La première lecture de ce jour n’est pas en reste. Isaïe prophétise la rénovation de toute la création aux jours du Messie : le désert et le pays aride fleuriront, la gloire de Dieu apparaîtra, tous seront guéris, tous reviendront à Sion avec des cris de fête. Quand cela est-il advenu ? Jésus n’a pas fait refleurir le désert, il n’a pas fait rayonner la gloire de Dieu, il n’a pas non plus fait advenir le jugement de la vengeance de Dieu annoncé par Isaïe. S’il n’est pas ce Messie triomphant et glorieux, s’il n’est pas le Juge du Jour du Seigneur, alors qui est-il ? Faut-il en attendre un autre ?
Pour Jean-Baptiste, Jésus n’est donc pas lisible. Les miracles qu’il fait ne suffisent pas à nourrir cette annonce et cette attente du Messie. Le ministère public de Jésus reste limité dans l’espace et dans le temps. Il guérit certes, mais un aveugle ici, un sourd là. Les signes sont discrets, ils ne s’imposent pas. Et finalement, tout cela finira sur la Croix, sur un échec humain qui dément toutes les attentes glorieuses. Jean-Baptiste aura à l’apprendre pour Jésus et pour le Précurseur qu’il est lui-même, jusque dans sa propre mort à la prison de Machéronte.
Jésus n’est pas lisible. Le saint cardinal Newman dit même qu’il est étrange. Il ne faudrait pas nous habituer à cette étrangeté. On annonce le Roi Sauveur, il nait dans une étable. On annonce le Sauveur de toute l’humanité, il meurt sur l’infâmie d’une Croix. On annonce un Royaume de Dieu, il le confie à 12 pécheurs, dont un le trahira. Il promet la vie éternelle à ceux qui l’écoutent et le suivent, il prend le risque que ses paroles soient confiées à des esprits humains, que sa vie soit limitée à un petit morceau de pain entre nos mains. Où est la gloire ? Où est le triomphe de Dieu ? Où est le jugement ? Où est la fin de toute guerre ? Est-il vraiment celui qui doit venir ? Beaucoup de nos contemporains demandent à Dieu se justifier ?

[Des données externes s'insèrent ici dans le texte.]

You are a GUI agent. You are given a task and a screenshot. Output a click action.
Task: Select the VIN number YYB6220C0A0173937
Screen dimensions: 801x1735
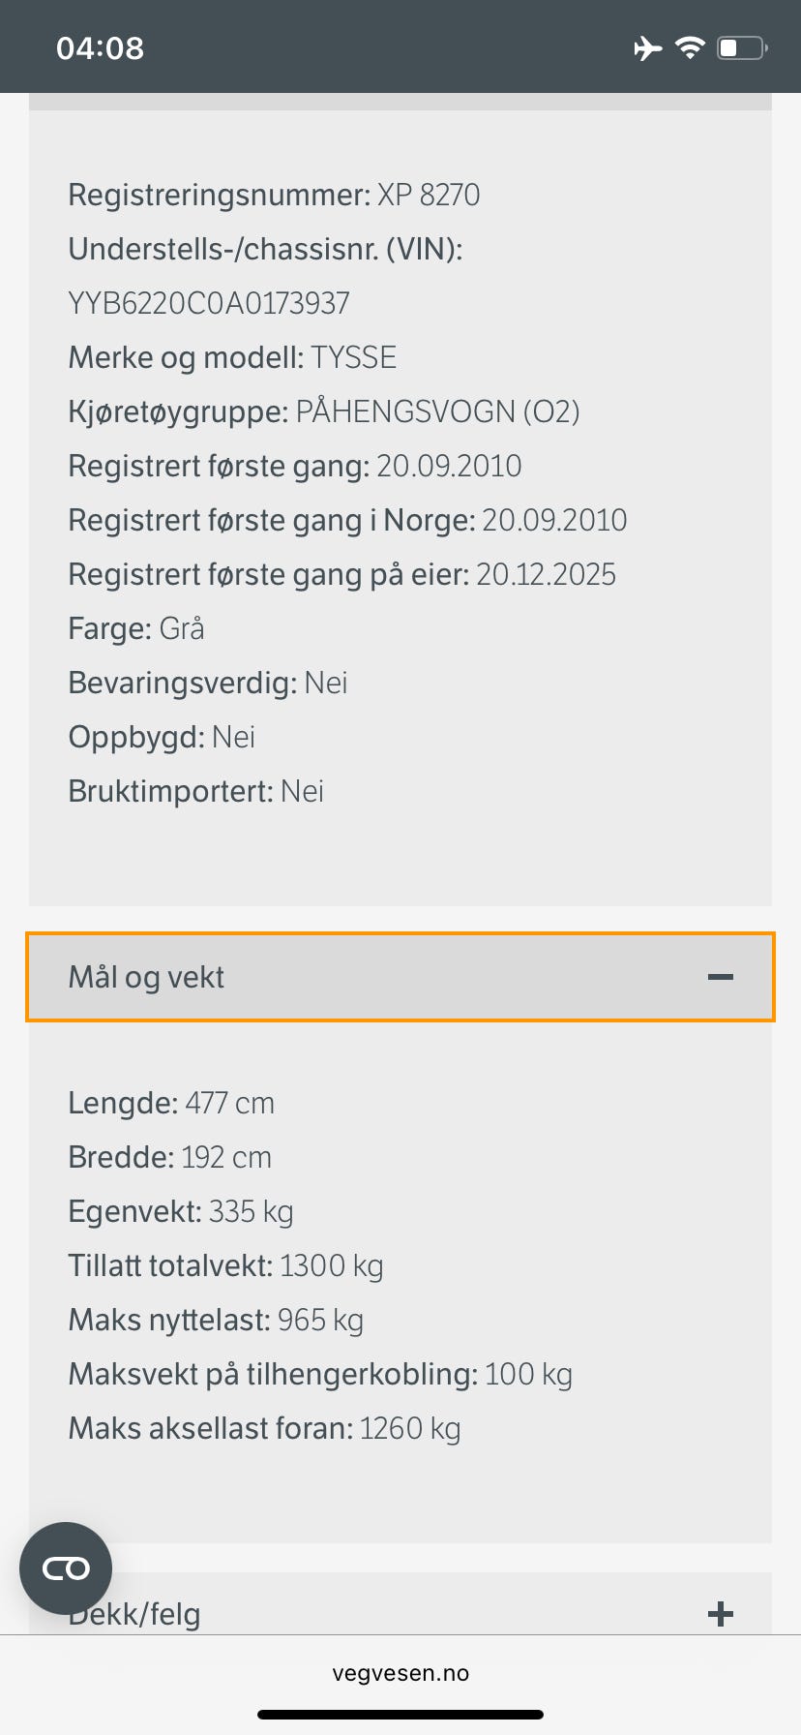click(x=209, y=303)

Vous aurez remarqué que la réponse de Jésus est sobre. S’il reprend les prophéties d’Isaïe sur les guérisons, il ajoute que « la Bonne nouvelle est annoncée aux pauvres ». Quelques versets plus loin, il précisera : « ce que tu as caché aux savants et aux savants, tu l’as révélé aux enfants et aux tout petits ».
C’est donc le moment d’y croire : croire que Jésus est étrange et qu’il nous mène par un chemin qu’il lui appartient à lui et à lui seul. Voilà la vraie joie de ce jour. Sa seule lisibilité, sa seule crédibilité suppose que nous désarmions à son égard. Tout est dans sa main. C’est pourquoi nous l’attendons dans la joie, Lui qui doit venir. Il n’y en a pas d’autre à attendre.